Does this happen for all characters?
No idea what happened. Just restart the app
Unfortunately both my backdoor and my crystal ball are broken 😉
So let me get another couple questions, maybe we can figure this out together :)
- The server crashed and I have to move all the website and things to another instance
- I didn't copy the CSV data (because I thought it would generate itself from the database) and just linked the DB.
- I noticed that the twitter graphs weren't working, so I recovered an old email @marcusnovotny send me with some CSV, copied them to the CSV folder on the server and bam: everything was "back to normal"
This is already something I don't quite understand... What do you need the CSVs for? Is it telling the app that they should look for the data on the database?
Now second thing is:
- I log into the db to see if there are new tweets, I just performed a find one on
charactersentiments
:
db.charactersentiments.findOne()
{
"_id" : ObjectId("570179d679429d1e795c2492"),
"name" : "Robb Reyne",
"slug" : "Robb_Reyne",
"total" : 22,
"positive" : 0,
"negative" : 0,
"popularity" : 0,
"heat" : 22,
"updated" : ISODate("2016-05-08T13:06:34.475Z")
}
- As you see, there is an update that dates a couple days back (5, when the server crashed).

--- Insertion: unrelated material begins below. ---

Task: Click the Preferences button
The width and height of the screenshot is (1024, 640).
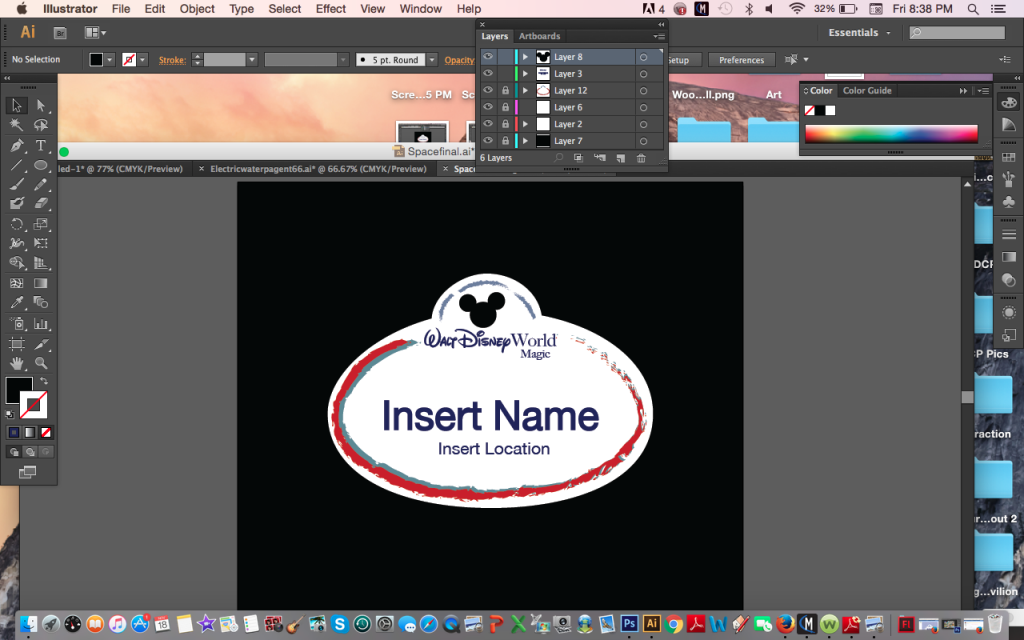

- I look for the guy on got.show ( https://got.show/characters/Robb%20Reyne ) but he has no twitter graph (although there should be 22 useless ones :D )
- I search for someone else, hyper:
> db.charactersentiments.findOne({"name":"Petyr Baelish"})
{
"_id" : ObjectId("570179d679429d1e795c2a63"),
"name" : "Petyr Baelish",
"slug" : "Petyr_Baelish",
"total" : 21599,
"positive" : 7177,
"negative" : 3349,
"popularity" : 3828,
"heat" : 21599,
"updated" : ISODate("2016-05-12T08:51:49.124Z")
}
- I see updated today (which is good), though on the website https://got.show/characters/Petyr%20Baelish no updates since Apr 10
Any ideas?
I didn't copy the CSV data (because I thought it would generate itself from the database) and just linked the DB.
Yes it should do so on the first start and on every update to that character afterwards.
This is already something I don't quite understand... What do you need the CSVs for? Is it telling the app that they should look for the data on the database?
Because aggregating the tweets on-access is not an option. It involves some heavy I/O in both the DB itself and transferring the tweets to the server for analysis.
The CSVs are some kind of cached result. The server then just has to serve static files.
Remember the difference between the cached and the non-cached API (Your LRZ guy showed my some graphs yesterday)? The difference here should be a few magnitudes larger 😉
My assumption is, that the crawler can not write the CSVs for some reason. Check file permissions, logs etc.
@julienschmidt checked :( Seems to be all working! Pffffff
Maybe it makes sense to run an instance locally with the same DB and at times copy over the CSVs?
status? @julienschmidt @sacdallago :)
Fixed (was not an ez-pz problem to solve)